▶ **Text provided**
==*==

1990 Nintendo World Championships
Image: Jeff Hansen

Esports is old. Its origins stretch back to the very first days of video games as a medium. Was competitive gaming born with the invention of Tennis for Two in 1958, the very first video game? Or in 1972 when Rolling Stone hosted the first Space War! competition in a university computing lab?

No: esports arrived when the concept of being a pro gamer – playing rather than making video games – entered the public consciousness. Even if it was simply a child’s dream vocation, in the same way he or she might once have aspired to be a cowboy, pirate or astronaut; this was pivotal.

And as it turns out, for a company not much interested in the esports industry in 2020, Nintendo played an unexpected role in making this happen with the Nintendo World Championships in 1990. But the story goes back almost a decade before this.

==*==

▶ **Problem details**
In the passage on the origins of esports, rewrite the part from "No: esports arrived" up to and including "decade before this.", changing "astronaut" to "firefighter".

▶ **Dataset excerpt**
==*==

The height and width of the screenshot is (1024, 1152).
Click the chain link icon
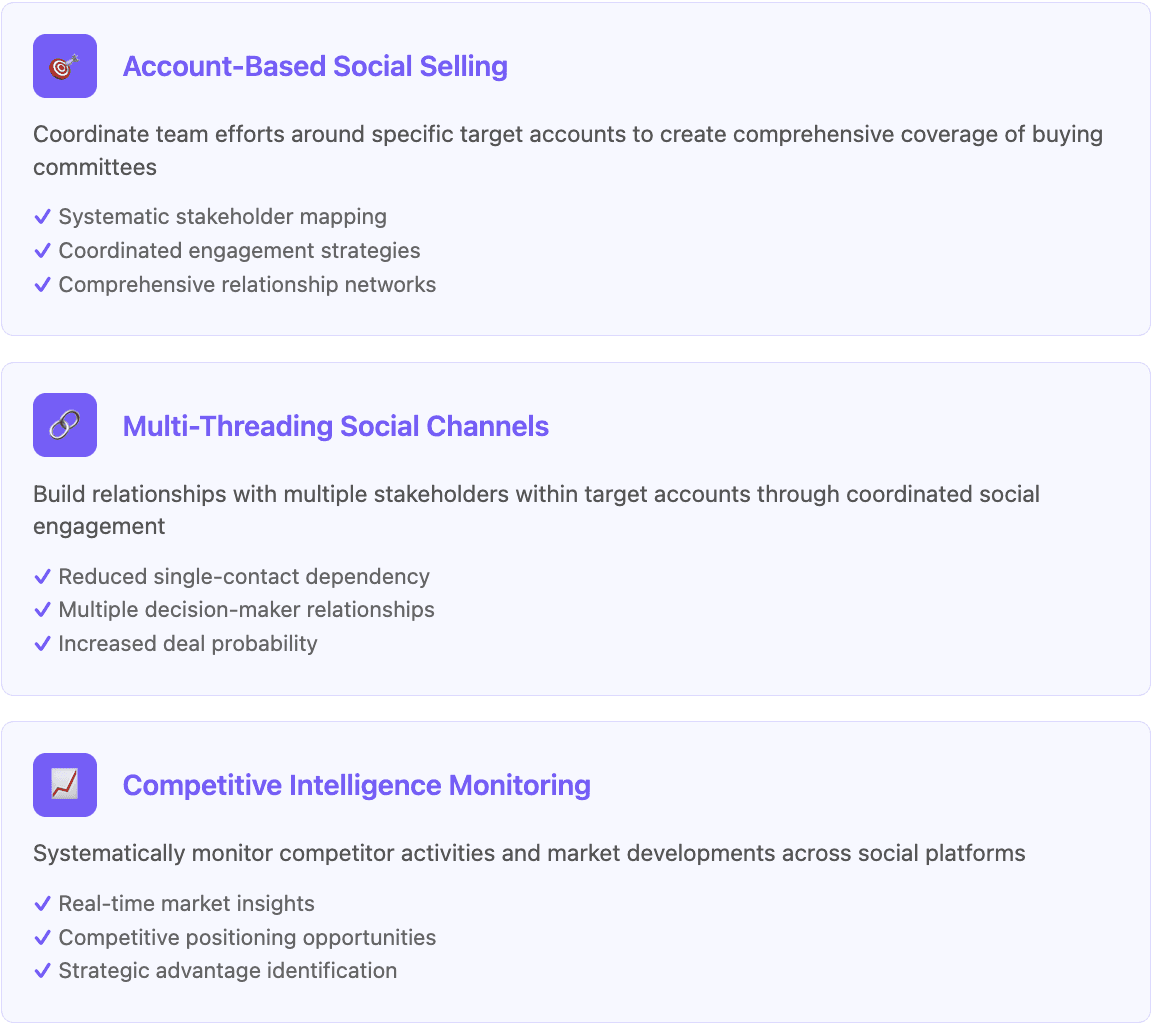[x=65, y=425]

==*==

▶ **Answer to this problem**
No: esports arrived when the concept of being a pro gamer – playing rather than making video games – entered the public consciousness. Even if it was simply a child’s dream vocation, in the same way he or she might once have aspired to be a cowboy, pirate or firefighter; this was pivotal.

And as it turns out, for a company not much interested in the esports industry in 2020, Nintendo played an unexpected role in making this happen with the Nintendo World Championships in 1990. But the story goes back almost a decade before this.